» **DIRECTIONS FOR THIS TASK**: Find the line that contains "Image resolution: width=750". Restate it and each following line exactly, through the end of the records.

(Pixel coordinate grounding data)
========================================================================
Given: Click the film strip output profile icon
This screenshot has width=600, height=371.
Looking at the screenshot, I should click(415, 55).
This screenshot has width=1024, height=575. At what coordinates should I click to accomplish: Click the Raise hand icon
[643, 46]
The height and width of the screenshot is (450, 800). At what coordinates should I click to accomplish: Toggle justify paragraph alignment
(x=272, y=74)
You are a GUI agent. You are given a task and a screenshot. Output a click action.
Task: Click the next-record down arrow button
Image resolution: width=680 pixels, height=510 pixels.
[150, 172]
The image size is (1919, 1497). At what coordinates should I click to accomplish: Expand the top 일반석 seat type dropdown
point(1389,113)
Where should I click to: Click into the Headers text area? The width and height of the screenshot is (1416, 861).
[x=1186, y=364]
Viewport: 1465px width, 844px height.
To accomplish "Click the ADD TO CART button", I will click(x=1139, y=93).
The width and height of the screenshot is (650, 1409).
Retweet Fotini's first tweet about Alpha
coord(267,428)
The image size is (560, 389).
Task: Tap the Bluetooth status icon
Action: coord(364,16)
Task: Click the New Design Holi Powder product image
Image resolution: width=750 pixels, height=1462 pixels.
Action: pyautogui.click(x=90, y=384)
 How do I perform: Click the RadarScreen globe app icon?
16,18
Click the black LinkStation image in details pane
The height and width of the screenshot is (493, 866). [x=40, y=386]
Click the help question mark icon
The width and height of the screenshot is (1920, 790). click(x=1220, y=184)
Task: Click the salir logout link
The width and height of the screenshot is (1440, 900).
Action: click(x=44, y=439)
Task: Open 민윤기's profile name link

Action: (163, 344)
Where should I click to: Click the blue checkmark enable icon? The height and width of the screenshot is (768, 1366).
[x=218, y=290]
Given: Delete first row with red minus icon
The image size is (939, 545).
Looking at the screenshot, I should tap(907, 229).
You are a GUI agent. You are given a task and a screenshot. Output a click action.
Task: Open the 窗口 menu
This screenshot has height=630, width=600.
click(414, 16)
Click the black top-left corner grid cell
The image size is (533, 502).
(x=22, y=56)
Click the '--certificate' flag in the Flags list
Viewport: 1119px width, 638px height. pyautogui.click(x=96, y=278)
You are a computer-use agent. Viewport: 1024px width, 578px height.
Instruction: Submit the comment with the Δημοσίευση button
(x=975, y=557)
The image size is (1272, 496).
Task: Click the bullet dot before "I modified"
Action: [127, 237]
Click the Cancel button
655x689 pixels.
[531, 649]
========================================================================
» **YOUR RESPONSE**:
Image resolution: width=750 pixels, height=1462 pixels.
Action: pyautogui.click(x=90, y=384)
 How do I perform: Click the RadarScreen globe app icon?
16,18
Click the black LinkStation image in details pane
The height and width of the screenshot is (493, 866). [x=40, y=386]
Click the help question mark icon
The width and height of the screenshot is (1920, 790). click(x=1220, y=184)
Task: Click the salir logout link
The width and height of the screenshot is (1440, 900).
Action: click(x=44, y=439)
Task: Open 민윤기's profile name link

Action: (163, 344)
Where should I click to: Click the blue checkmark enable icon? The height and width of the screenshot is (768, 1366).
[x=218, y=290]
Given: Delete first row with red minus icon
The image size is (939, 545).
Looking at the screenshot, I should tap(907, 229).
You are a GUI agent. You are given a task and a screenshot. Output a click action.
Task: Open the 窗口 menu
This screenshot has height=630, width=600.
click(414, 16)
Click the black top-left corner grid cell
The image size is (533, 502).
(x=22, y=56)
Click the '--certificate' flag in the Flags list
Viewport: 1119px width, 638px height. pyautogui.click(x=96, y=278)
You are a computer-use agent. Viewport: 1024px width, 578px height.
Instruction: Submit the comment with the Δημοσίευση button
(x=975, y=557)
The image size is (1272, 496).
Task: Click the bullet dot before "I modified"
Action: [127, 237]
Click the Cancel button
655x689 pixels.
[531, 649]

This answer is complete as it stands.